=== Given passage ===

####################

It is remarkable how difficult President Obama makes defending his agenda. The recent tax cut package contained that payroll tax holiday which might have some short-term stimulus effect, but it’s long-term effects are likely to be less than a bargain in regards to keeping Congress’s dirty little hands off those funds. It is one of those things I hope I’m wrong about. The last few days were good ones for Democrats. They continue to be the best legislators one can expect wedged between the party’s corporatist tendencies and the pure maliciousness of conservative Republicans. Apparently the powers that be thought a few days of basking in the glow of relative progress was going to spoil us, so here they go – Obama FCC Caves on Net Neutrality
According to all reports, the rule, which will be voted on during tomorrow’s FCC meeting, falls drastically short of earlier pledges by President Obama and the FCC Chairman to protect the free and open Internet.
The rule is so riddled with loopholes that it’s become clear that this FCC chairman crafted it with the sole purpose of winning the endorsement of AT&T and cable lobbyists, and not defending the interests of the tens of millions of Internet users.
Welcome to AT&T’s Internet
For the first time in history of telecommunications law the FCC has given its stamp of approval to online discrimination.
Instead of a rule to protect Internet users’ freedom to choose, the Commission has opened the door for broadband payola – letting phone and cable companies charge steep tolls to favor the content and services of a select group of corporate partners, relegating everyone else to the cyber-equivalent of a winding dirt road.
Instead of protecting openness on wireless Internet devices like the iPhone and Droid, the Commission has exempted the mobile Internet from Net Neutrality protections. This move enshrines Verizon and AT&T as gatekeepers to the expanding world of mobile Internet access, allowing them to favor their own applications while blocking, degrading or de-prioritizing others.
If the people of the good ol USA should have learned anything in the last thirty years it is to never give the corporate plutocracy any more power. They are not your benevolent Uncle or Aunt. They will take that power, enshrine it as a right and abuse it. Critics are nothing but dang liberals and anarchists. She comes at the net neutrality from a different angle than liberals, but even this Republican commissioner at the FCC gets the basics of what is at stake – Hands off tomorrow’s Internet By Meredith Attwell Baker
Discouragingly, the FCC is intervening to regulate the Internet because it wants to, not because it needs to. Preserving the openness and freedom of the Internet is non-negotiable; it is a bedrock principle shared by all in the Internet economy. No government action is necessary to preserve it. Acting only on speculative concerns about network operators and contrary to a decade of industry practice, the FCC is moving forward aggressively without real evidence of systemic competitive harms to cure, markets to fix or consumers to help.

####################

=== Record extracts ===
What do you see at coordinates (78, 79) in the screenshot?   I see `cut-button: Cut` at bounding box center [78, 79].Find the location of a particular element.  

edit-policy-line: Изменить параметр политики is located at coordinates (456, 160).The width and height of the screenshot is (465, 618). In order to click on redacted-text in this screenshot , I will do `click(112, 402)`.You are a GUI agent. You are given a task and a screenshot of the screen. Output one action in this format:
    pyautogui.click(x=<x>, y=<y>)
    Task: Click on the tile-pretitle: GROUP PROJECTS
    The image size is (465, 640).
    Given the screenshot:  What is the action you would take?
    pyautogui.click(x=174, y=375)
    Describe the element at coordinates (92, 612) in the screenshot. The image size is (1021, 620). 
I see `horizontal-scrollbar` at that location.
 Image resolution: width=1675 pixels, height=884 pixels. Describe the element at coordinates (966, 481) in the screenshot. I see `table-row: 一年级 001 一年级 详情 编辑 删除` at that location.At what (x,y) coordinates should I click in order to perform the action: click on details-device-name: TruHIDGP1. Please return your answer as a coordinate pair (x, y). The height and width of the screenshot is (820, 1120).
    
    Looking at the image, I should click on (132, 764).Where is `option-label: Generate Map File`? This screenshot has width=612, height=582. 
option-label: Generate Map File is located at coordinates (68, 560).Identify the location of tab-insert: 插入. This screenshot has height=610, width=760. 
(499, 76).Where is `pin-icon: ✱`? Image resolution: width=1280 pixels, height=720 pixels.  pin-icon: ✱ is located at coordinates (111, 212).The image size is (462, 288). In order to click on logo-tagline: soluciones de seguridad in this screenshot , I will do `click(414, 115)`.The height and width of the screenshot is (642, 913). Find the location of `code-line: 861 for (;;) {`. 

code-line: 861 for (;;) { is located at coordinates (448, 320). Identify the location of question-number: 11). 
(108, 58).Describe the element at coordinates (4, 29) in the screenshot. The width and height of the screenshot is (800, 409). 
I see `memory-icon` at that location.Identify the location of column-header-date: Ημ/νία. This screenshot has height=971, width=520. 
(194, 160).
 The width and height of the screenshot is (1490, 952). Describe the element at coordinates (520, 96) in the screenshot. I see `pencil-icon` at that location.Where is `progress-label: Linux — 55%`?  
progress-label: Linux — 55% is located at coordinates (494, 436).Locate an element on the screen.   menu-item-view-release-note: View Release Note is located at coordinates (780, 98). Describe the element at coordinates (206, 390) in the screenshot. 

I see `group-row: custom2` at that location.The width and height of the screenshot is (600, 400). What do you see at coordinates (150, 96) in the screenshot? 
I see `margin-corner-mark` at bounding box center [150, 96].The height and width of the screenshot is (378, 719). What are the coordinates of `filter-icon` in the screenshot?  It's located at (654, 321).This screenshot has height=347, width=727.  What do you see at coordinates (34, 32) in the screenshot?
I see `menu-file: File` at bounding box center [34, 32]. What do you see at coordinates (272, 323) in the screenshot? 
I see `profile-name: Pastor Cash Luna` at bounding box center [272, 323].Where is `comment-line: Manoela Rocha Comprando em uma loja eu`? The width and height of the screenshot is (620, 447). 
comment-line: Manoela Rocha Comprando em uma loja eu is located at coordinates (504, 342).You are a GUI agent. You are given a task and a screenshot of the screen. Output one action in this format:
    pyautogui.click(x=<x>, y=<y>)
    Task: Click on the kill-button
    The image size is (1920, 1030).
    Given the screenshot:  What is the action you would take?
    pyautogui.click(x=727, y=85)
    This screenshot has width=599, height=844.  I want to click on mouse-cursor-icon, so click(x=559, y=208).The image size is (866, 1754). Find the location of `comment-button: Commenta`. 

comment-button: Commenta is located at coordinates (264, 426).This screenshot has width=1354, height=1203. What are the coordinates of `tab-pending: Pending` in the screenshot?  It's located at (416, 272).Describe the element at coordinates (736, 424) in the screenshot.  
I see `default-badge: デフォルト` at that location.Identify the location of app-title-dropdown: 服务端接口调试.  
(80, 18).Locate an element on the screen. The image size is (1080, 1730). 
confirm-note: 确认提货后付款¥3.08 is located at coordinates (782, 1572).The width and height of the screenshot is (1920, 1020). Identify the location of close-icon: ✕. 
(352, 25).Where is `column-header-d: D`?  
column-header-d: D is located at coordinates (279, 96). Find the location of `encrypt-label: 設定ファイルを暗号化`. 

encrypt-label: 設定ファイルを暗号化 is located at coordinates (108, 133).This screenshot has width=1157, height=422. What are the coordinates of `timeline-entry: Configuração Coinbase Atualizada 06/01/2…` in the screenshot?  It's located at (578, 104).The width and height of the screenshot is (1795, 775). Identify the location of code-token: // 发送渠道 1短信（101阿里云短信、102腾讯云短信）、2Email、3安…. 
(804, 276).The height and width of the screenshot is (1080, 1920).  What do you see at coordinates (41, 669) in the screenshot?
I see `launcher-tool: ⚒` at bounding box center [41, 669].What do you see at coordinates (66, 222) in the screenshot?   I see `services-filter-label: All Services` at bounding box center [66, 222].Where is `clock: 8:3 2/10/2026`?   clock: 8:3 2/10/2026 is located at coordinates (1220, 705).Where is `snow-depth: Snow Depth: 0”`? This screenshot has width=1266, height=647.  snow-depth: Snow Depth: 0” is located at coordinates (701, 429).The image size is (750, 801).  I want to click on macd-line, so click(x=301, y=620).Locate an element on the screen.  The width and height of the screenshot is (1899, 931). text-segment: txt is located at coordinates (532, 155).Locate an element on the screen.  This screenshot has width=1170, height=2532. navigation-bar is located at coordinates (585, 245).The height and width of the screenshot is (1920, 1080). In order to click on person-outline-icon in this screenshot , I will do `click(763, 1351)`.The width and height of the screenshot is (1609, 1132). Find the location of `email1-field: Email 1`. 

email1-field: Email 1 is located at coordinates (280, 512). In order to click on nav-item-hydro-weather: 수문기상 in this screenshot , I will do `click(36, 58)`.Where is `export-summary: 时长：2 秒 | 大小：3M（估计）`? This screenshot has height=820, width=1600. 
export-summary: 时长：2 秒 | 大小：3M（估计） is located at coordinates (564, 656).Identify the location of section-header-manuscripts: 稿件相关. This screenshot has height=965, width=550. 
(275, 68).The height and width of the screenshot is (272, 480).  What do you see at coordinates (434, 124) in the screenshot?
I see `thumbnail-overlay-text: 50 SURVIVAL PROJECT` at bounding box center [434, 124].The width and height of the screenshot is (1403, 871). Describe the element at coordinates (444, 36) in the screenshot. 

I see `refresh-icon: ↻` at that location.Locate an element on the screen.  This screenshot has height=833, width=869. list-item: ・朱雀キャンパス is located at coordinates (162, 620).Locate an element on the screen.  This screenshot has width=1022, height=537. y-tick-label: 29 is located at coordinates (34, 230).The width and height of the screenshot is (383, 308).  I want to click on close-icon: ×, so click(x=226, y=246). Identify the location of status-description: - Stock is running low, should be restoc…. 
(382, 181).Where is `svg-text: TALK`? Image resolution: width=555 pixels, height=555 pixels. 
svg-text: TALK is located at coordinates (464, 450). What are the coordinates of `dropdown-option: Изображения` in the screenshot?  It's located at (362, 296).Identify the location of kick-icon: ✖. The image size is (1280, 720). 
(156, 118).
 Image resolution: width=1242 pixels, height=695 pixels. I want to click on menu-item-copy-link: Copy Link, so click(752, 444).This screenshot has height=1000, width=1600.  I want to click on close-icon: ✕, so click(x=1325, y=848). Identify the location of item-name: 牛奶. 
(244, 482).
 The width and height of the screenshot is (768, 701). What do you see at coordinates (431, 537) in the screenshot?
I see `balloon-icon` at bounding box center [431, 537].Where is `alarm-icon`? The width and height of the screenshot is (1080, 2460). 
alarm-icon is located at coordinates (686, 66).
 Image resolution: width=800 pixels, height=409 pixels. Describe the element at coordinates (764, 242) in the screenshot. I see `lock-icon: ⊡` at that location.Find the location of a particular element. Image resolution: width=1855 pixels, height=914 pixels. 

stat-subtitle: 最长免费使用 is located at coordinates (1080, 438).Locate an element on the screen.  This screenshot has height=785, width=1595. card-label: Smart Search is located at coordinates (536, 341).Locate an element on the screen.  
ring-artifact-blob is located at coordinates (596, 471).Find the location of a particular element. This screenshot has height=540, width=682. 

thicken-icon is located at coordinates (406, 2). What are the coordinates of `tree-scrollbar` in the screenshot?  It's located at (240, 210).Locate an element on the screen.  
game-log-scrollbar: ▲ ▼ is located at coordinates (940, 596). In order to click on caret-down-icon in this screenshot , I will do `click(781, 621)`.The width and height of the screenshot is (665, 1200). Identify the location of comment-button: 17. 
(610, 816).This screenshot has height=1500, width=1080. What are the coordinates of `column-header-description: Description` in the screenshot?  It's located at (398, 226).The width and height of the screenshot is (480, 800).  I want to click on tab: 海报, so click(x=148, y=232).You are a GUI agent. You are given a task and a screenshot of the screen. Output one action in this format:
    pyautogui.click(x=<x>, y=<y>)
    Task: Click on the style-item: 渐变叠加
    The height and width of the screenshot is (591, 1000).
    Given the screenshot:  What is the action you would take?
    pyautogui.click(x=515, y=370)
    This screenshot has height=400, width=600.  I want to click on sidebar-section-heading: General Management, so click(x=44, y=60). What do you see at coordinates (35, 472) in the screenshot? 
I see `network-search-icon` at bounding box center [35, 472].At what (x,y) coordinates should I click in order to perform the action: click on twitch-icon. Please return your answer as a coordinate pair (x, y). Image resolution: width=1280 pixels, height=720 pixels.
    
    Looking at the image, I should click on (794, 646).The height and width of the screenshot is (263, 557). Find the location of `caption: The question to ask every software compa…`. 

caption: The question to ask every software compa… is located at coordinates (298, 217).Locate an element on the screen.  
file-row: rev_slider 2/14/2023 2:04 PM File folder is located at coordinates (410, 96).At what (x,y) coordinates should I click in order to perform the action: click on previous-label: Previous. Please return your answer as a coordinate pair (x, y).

####################

=== Work item ===
Answer these questions from the post on the FCC net neutrality rule:
(a) When will the rule be voted on?
(b) Which two companies does exempting the mobile Internet enshrine as gatekeepers?
(c) Who wrote the piece titled "Hands off tomorrow's Internet"?

=== Output for this task ===
(a) During tomorrow's FCC meeting.
(b) Verizon and AT&T.
(c) Meredith Attwell Baker.